● **TRECHO DO TEXTO**:

-------

Em relação às ações de desapropriação
de imóvel rural para fins de reforma agrária, a lei prevê expressamente a necessidade
de intervenção do Parquet (art. 18 da
LC 76/93), tendo sido sufragado pelo Superior Tribunal de Justiça, in verbis:
PROCESSUAL CIVIL. AÇÃO
DECLARATÓRIA.
DESAPROPRIAÇÃO. REFORMA AGRÁRIA. NECESSIDADE
DE INTERVENÇÃO DO MINISTÉRIO PÚBLICO FEDERAL. ART.
18, § 2º, DA LC 76/93. NULIDADE. PRECEDENTES. 1. O Superior
Tribunal de Justiça
entende que a intervenção
do Ministério Público nas Ações de Desapropriação de
Imóvel Rural para fins de Reforma
Agrária é obrigatória, indisponível e inderrogável, porquanto presente o interesse público. Assim, a falta de intimação do
MP para atuar no feito como
fiscal da lei é vício que contamina todos os
atos decisórios a
partir do momento processual em
que deveria se
manifestar. Precedentes: REsp 932.731/BA, Rel. Ministro Herman
Benjamin, Segunda Turma, DJe 31.8.2009; REsp 1.061.852/PR, Rel.
Ministro Benedito Gonçalves,
Primeira Turma, DJe 28.9.2009; e REsp 1.249.358/RJ,
Rel. Ministro Mauro Campbell Marques, Segunda Turma, DJe 28.6.2013. 3. Recurso Especial provido (STJ, 2ª Turma,Resp 1681249/SP, Rel. Herman Beijamin, DJe 13/09/2017)
Por fim, não cabe a intervenção
do Ministério Público nas hipóteses de interesse público secundário, como, por
exemplo, nas ações que visam o mero ressarcimento ao erário, nos termos da
súmula 189 do STJ ("É desnecessária a intervenção do Ministério
Público nas execuções fiscais").
Com efeito, o que move a
intervenção do Parquet é o interesse público primário (da sociedade), que não
se confunde com o interesse meramente estatal (mera arrecadação aos cofres
públicos, tendo o NCPC (artigos 178 e 179) previsto a atuação do MP na condição
de fiscal da ordem jurídica, nos
processos envolvendo interesse público ou social, de incapaz, ou litígios
coletivos pela posse de terra rural ou urbana.

-------

● **MATERIAL FORNECIDO**:
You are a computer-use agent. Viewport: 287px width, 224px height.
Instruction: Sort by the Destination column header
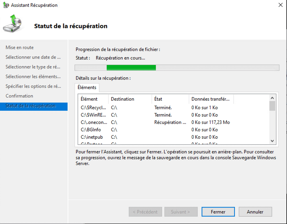click(122, 99)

-------

● **DESCRIÇÃO DA TAREFA**: Continue o texto sobre a intervenção do Ministério Público a partir do ponto em que ele termina. A listagem é um material à parte, sem relação com o texto sobre a intervenção do Ministério Público.

● **RESULTADO**:
Portando, na condição de guardião do ordenamento jurídico e do
interesse público (primário) e social, o MP deverá atuar com plena
independência no que se refere à atividade finalística, sem ingerência política
ou de qualquer órgão, a teor do princípio constitucional da independência
funcional.
REFERÊNCIAS:
CALABRICH, Bruno Freire de Carvalho. A falácia da “polícia imparcial”. Disponível em http://www.prgo.mpf.mp.br/fato_tipico/pagina_edicoes011-artigo-bruno.html.
Acesso em 09 de jan/2018.
CAVALCANTI, Stela Valéria, et all. Temas Atuais do Ministério Público. Salvador: Juspodivm, 2012.
FISCHER, Douglas; PACELLI, Eugênio. Comentários do Código de Processo Penal e sua Jurisprudência. São
Paulo: atlas, 2016.
FONSECA, Vitor et al. Ministério
Público. Salvador: Juspodivm, 2017.
MPEDUC. Disponível em http://mpeduc.mp.br/mpeduc/www2/index.
SILVA, Tiago de Melo Pontes e. O Ministério Público como função essencial à
democracia no Brasil. Disponível em http://www.conteudojuridico.com.br/artigo,o-ministerio-publico-como-funcao-essencial-a-democracia-no-brasil,31345.html.
Acesso em 04 de jan. 2018.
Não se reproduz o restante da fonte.